EICR Inspections for Old Buildings
EICR inspections can be challenging for older houses due to their special difficulties & often the age of their electrical installation. In this post, we'll examine some of the typical difficulties encountered while conducting EICR testing on older homes and discuss the safety measures that must be taken.
Due to the use of traditional building materials, there is a larger risk of fire in thatched houses. This means extra protection is required, including protecting cables in roof spaces with steel conduit or other suitable protection.
Listed structures are an important component of our heritage and should be treated carefully during EICR testing. When resolving any defects following an EICR it's essential you do not do anything to destroy the building's historic fabric or in breach of any rules for the building. Listed structures contain distinctive characteristics and conventional building materials.

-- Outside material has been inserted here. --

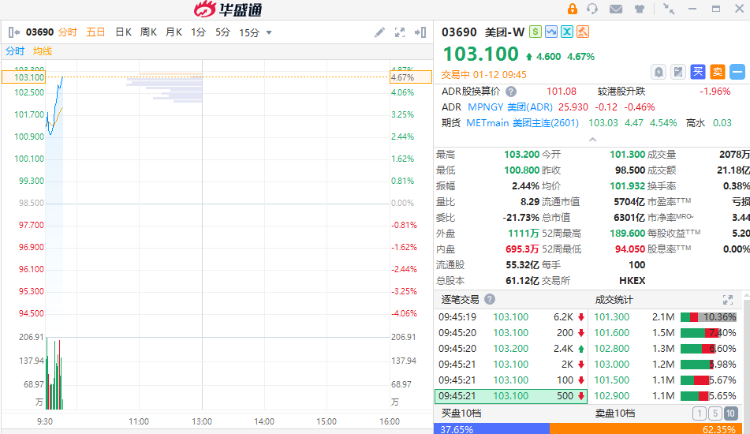Click the blue 买 buy icon
This screenshot has height=434, width=750.
point(698,71)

Older homes could have obsolete electrical systems that don't adhere to modern safety requirements. Checking things like BS numbers & breaking capacity of fuses & other devices are essential when inspecting older buildings.

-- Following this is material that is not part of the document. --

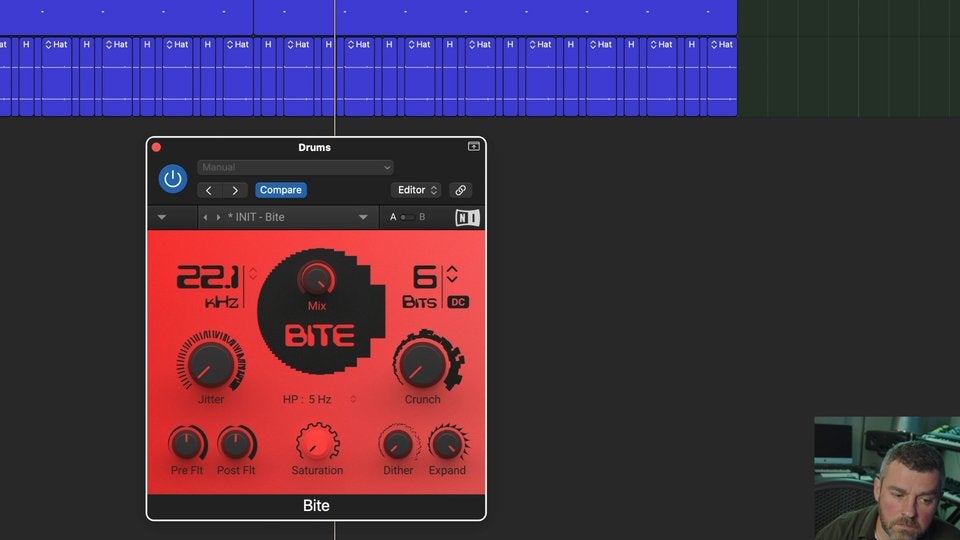Click the Saturation gear-shaped knob
This screenshot has height=540, width=960.
317,443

Conducting an extensive visual check is one of the most important aspects when inspecting older properties. Performing this check is likely to take longer than most newer properties, especially if the property hasn't had an inspection in some time.
In conclusion, EICR testing on older homes has a specific set of difficulties that call for careful thought and preparation. To guarantee that the testing is safe and does not harm the building's historic fabric, electricians must collaborate with conservation inspectors and take the required care. Electricians can make older buildings comply with contemporary safety requirements and safe for their occupants by adopting these safeguards and the necessary steps.